What is being asked: Reproduce every line of the data below word for word, without changing anything.

Data under study:

————————

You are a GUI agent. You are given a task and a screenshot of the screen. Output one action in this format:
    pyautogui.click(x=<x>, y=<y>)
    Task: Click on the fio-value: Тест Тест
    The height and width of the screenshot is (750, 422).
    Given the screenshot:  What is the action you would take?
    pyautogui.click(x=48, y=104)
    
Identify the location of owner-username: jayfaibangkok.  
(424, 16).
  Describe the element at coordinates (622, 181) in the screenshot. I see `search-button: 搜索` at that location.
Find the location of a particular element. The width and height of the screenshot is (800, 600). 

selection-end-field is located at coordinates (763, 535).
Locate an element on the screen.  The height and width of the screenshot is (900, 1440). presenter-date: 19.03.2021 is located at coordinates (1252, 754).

————————

Output of the task:
You are a GUI agent. You are given a task and a screenshot of the screen. Output one action in this format:
    pyautogui.click(x=<x>, y=<y>)
    Task: Click on the fio-value: Тест Тест
    The height and width of the screenshot is (750, 422).
    Given the screenshot:  What is the action you would take?
    pyautogui.click(x=48, y=104)
    
Identify the location of owner-username: jayfaibangkok.  
(424, 16).
  Describe the element at coordinates (622, 181) in the screenshot. I see `search-button: 搜索` at that location.
Find the location of a particular element. The width and height of the screenshot is (800, 600). 

selection-end-field is located at coordinates (763, 535).
Locate an element on the screen.  The height and width of the screenshot is (900, 1440). presenter-date: 19.03.2021 is located at coordinates (1252, 754).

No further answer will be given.